Chinese blankets recalled over formaldehyde
WELLINGTON, N.Z. - Chinese-made blankets containing high levels of formaldehyde have been recalled across Australia and New Zealand, the product distributor said Wednesday.
The voluntary recall by Australia-based Charles Parsons came two days after New Zealand launched a probe of Chinese-made clothing after scientists found dangerous levels of formaldehyde in woolen and cotton garments.
The New Zealand Ministry of Consumer Affairs said Wednesday it would start a program to test for formaldehyde in clothes next week as part of its probe, while acknowledging the country has no standard for formaldehyde levels in textiles - a concern of retailers.
A range of Chinese exports - from pet food to toothpaste - have come under international scrutiny in recent months. Toy company Mattel Inc. issued its second recall of Chinese-made toys this summer because of lead-tainted paint and tiny magnets that could be swallowed by children.
Formaldehyde - a chemical preservative that gives a permanent press effect to clothes and is also used as an embalming fluid - can cause problems ranging from skin rashes to cancer.
Charles Parsons decline to release the total number of blankets involved in the recall but spokesman Mark Bilton said "there's a lot" in Australia and about 800 in New Zealand.
Tests had shown the formaldehyde level in the "Superlux" label blankets was "above the European and U.S. standards.
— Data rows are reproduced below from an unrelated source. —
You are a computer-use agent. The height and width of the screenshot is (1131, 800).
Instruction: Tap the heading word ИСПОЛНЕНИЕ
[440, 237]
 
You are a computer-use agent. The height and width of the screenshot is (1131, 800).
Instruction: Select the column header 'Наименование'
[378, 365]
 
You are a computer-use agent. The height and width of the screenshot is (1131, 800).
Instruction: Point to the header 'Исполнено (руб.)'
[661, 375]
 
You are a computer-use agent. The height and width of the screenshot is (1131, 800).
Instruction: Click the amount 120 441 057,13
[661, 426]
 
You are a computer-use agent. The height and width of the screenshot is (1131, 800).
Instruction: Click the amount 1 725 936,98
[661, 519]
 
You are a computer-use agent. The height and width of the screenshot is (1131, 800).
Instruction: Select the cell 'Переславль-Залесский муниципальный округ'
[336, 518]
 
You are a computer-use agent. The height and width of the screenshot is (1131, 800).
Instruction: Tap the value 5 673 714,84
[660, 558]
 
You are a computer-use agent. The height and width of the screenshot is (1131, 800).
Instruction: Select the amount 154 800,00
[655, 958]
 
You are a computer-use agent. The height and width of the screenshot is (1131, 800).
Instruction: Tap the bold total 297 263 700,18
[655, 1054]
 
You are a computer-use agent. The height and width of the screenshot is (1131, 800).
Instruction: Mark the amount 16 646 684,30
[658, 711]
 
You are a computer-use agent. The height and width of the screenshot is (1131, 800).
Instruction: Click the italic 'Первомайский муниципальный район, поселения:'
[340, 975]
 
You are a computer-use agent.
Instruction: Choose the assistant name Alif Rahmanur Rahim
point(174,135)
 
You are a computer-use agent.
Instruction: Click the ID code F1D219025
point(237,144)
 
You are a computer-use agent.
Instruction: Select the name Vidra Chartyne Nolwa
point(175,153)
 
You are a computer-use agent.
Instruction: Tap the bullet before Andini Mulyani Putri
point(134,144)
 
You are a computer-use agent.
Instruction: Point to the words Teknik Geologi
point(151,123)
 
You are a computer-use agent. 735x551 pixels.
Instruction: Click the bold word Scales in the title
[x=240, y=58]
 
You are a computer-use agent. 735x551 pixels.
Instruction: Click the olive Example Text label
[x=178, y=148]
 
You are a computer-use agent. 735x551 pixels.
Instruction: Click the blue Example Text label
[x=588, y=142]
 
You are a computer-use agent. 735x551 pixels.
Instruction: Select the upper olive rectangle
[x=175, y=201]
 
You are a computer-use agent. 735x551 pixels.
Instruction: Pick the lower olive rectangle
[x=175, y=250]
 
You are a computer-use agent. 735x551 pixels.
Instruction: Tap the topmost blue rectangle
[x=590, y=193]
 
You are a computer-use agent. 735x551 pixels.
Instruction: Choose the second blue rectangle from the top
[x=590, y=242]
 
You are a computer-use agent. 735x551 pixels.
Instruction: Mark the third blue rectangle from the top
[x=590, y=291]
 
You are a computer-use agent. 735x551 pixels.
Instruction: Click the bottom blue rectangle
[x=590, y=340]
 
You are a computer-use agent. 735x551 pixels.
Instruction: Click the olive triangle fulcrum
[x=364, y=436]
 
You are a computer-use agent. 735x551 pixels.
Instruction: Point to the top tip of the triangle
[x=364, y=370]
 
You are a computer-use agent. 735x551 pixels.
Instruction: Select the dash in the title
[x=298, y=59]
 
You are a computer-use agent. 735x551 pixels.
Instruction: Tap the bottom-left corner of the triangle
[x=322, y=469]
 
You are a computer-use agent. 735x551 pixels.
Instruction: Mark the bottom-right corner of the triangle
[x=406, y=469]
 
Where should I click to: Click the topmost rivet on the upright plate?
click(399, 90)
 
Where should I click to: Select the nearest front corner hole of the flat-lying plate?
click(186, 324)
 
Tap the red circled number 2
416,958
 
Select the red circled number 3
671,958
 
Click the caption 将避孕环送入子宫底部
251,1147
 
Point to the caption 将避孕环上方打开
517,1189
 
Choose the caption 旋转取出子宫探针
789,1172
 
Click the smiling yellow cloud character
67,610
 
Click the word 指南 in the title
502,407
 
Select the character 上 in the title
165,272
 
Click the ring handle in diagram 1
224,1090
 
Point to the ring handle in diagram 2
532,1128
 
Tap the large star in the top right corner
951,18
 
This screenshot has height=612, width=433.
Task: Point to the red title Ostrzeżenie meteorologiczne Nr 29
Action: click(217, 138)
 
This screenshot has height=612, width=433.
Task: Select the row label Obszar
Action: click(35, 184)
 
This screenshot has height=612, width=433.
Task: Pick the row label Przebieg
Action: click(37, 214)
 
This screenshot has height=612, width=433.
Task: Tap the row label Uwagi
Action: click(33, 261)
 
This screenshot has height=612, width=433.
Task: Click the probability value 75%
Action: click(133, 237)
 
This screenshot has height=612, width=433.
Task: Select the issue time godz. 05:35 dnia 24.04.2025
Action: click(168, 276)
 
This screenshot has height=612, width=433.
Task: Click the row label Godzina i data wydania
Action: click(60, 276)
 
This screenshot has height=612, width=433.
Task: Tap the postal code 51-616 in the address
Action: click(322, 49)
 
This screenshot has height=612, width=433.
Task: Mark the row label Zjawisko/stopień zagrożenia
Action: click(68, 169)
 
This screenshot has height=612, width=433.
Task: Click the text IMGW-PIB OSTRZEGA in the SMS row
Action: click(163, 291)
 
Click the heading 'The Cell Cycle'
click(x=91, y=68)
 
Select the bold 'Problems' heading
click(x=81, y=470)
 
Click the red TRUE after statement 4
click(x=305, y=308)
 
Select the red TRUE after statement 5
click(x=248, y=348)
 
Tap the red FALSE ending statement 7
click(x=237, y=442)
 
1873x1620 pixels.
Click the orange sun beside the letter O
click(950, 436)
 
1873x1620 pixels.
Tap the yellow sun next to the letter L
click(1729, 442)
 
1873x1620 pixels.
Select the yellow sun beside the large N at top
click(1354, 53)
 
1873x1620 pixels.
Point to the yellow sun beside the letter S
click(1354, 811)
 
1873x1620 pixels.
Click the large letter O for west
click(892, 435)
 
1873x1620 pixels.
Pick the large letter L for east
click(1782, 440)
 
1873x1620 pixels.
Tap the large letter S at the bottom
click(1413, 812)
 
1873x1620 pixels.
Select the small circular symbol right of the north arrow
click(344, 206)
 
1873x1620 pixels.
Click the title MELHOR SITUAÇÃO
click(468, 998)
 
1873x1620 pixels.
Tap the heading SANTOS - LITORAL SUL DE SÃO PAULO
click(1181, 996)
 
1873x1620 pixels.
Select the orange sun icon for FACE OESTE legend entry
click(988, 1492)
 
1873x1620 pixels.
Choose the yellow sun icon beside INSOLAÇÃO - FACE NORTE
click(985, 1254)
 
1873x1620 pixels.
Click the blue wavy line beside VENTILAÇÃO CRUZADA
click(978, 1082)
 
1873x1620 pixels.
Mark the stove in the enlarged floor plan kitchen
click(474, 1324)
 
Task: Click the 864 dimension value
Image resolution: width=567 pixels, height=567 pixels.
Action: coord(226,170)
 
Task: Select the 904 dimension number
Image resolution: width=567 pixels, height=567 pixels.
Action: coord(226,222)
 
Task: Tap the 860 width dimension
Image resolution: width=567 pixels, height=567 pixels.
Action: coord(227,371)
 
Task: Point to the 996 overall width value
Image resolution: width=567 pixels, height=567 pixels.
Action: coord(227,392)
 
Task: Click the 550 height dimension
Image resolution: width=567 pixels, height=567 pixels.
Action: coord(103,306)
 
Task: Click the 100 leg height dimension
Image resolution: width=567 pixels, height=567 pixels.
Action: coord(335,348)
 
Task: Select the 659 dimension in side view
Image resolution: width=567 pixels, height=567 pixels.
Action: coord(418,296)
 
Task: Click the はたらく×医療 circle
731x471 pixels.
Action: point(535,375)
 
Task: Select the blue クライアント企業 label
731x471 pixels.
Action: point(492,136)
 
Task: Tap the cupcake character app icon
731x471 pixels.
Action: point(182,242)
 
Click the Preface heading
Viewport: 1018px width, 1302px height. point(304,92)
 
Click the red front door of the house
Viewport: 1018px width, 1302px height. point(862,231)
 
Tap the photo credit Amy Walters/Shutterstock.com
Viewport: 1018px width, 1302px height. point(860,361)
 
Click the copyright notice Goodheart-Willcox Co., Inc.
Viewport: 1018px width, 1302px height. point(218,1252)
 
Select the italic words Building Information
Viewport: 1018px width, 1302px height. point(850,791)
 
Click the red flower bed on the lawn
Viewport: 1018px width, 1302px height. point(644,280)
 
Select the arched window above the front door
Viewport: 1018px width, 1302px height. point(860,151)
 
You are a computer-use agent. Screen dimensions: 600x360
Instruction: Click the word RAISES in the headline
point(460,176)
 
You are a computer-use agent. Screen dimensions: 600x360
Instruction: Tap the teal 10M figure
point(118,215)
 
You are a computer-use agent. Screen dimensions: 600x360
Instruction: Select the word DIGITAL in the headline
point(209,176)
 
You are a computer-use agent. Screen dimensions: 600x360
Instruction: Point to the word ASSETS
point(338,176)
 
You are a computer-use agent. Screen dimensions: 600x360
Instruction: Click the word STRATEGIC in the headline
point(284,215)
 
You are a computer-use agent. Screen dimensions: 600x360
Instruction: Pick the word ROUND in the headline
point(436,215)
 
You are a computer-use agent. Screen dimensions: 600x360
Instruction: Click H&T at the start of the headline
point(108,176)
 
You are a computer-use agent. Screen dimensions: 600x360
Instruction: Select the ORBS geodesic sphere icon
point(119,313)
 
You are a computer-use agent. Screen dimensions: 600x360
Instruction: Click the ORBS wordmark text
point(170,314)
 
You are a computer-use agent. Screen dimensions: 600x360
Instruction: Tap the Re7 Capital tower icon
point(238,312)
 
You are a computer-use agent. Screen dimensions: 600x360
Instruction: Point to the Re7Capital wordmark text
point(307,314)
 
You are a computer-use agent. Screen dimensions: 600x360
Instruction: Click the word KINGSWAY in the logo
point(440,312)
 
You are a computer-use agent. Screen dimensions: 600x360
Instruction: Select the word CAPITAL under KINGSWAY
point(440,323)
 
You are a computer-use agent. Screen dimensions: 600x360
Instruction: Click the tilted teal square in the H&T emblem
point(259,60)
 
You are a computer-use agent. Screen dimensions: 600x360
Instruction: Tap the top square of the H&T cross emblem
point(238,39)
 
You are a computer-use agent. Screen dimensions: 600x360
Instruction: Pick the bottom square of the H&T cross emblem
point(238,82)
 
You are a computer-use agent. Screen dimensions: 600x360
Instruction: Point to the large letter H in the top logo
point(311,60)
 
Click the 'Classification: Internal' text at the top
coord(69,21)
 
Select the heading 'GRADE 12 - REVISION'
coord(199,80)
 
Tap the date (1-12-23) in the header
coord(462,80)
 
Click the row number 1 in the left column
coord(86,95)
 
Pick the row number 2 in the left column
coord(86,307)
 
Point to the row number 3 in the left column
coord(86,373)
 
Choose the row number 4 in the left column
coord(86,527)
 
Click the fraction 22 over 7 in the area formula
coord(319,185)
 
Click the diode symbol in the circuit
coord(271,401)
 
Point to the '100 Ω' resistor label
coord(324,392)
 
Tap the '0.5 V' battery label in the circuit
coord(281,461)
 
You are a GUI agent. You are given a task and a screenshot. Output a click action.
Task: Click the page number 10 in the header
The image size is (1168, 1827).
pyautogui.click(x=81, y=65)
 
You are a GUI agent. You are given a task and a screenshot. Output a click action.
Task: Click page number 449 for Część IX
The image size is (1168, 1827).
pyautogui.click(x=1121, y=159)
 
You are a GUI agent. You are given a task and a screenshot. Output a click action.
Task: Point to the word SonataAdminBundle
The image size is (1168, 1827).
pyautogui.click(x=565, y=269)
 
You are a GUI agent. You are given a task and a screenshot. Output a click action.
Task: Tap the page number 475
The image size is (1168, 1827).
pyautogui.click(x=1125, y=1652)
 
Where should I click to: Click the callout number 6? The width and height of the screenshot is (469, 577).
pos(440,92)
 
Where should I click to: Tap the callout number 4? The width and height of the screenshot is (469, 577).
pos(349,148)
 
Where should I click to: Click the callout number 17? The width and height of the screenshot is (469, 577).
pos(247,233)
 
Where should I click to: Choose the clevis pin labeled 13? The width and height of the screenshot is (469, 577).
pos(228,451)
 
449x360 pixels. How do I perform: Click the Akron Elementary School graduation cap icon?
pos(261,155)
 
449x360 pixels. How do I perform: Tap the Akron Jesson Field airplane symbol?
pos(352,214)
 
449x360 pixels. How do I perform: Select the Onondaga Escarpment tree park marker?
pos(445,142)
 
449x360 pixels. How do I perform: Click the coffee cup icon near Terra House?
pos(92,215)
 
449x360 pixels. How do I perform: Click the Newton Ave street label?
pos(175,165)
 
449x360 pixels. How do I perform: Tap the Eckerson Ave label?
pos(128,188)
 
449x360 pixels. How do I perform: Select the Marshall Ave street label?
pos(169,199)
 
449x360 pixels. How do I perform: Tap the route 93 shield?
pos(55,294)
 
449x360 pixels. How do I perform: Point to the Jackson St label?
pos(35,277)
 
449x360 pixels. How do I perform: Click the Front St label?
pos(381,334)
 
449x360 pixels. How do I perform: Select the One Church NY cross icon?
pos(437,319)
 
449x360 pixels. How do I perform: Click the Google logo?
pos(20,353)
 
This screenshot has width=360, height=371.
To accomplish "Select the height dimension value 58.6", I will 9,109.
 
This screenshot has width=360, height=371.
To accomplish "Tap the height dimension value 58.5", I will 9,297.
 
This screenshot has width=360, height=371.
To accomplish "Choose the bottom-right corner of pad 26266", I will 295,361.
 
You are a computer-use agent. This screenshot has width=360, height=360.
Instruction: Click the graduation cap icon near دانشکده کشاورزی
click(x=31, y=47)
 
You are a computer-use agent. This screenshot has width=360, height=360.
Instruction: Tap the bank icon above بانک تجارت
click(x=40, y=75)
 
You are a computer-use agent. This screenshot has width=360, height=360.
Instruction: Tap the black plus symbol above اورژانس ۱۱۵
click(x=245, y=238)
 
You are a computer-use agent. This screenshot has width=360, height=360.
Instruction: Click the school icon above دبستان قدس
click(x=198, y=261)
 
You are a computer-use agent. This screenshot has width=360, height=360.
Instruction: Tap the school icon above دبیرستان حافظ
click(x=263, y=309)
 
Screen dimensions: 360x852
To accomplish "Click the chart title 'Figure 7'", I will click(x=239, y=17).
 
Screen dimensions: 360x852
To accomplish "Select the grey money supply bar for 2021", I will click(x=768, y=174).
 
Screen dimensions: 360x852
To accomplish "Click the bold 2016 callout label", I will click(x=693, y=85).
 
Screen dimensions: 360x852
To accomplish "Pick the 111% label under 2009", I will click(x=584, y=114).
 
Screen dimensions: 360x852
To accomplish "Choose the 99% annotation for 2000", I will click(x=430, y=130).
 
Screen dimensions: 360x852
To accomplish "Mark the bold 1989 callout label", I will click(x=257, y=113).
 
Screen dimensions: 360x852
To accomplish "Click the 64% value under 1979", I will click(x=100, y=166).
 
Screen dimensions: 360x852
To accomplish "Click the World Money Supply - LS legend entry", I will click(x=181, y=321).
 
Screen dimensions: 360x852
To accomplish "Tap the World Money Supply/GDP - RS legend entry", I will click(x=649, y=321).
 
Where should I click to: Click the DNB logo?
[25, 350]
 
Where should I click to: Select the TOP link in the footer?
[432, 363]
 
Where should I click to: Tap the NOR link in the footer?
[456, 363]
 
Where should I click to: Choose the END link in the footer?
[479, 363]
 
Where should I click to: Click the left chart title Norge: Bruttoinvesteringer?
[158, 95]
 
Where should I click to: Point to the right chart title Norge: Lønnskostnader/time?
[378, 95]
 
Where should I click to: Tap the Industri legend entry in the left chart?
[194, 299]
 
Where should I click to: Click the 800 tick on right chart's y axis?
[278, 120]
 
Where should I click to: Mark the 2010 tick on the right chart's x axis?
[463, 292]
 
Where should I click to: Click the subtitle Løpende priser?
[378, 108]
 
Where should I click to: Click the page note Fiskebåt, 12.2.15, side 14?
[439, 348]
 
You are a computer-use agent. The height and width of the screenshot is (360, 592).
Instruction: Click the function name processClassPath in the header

There are no standards in Australia and New Zealand so it's a voluntary recall," Bilton said.
Independent tests had revealed the chemical's content was "less" that 1,500 parts per million - the maximum level permitted in Germany - but "we've decided not to get into those details," Bilton said.
Telephone calls seeking comment were not answered Wednesday at China's General Administration of Quality Supervision, Inspection and Quarantine, a quality watchdog.
Meanwhile, government research agency AgResearch said it was swamped by clothing companies wanting tests on Chinese imports. Scientists testing clothes for TV3's "Target" consumer watchdog program discovered formaldehyde concentrations up to 900 times the safe level.
Many companies had complained they had no information about what constitutes safe levels of formaldehyde, said Lorraine Greer, AgResearch's textiles division testing laboratory manager.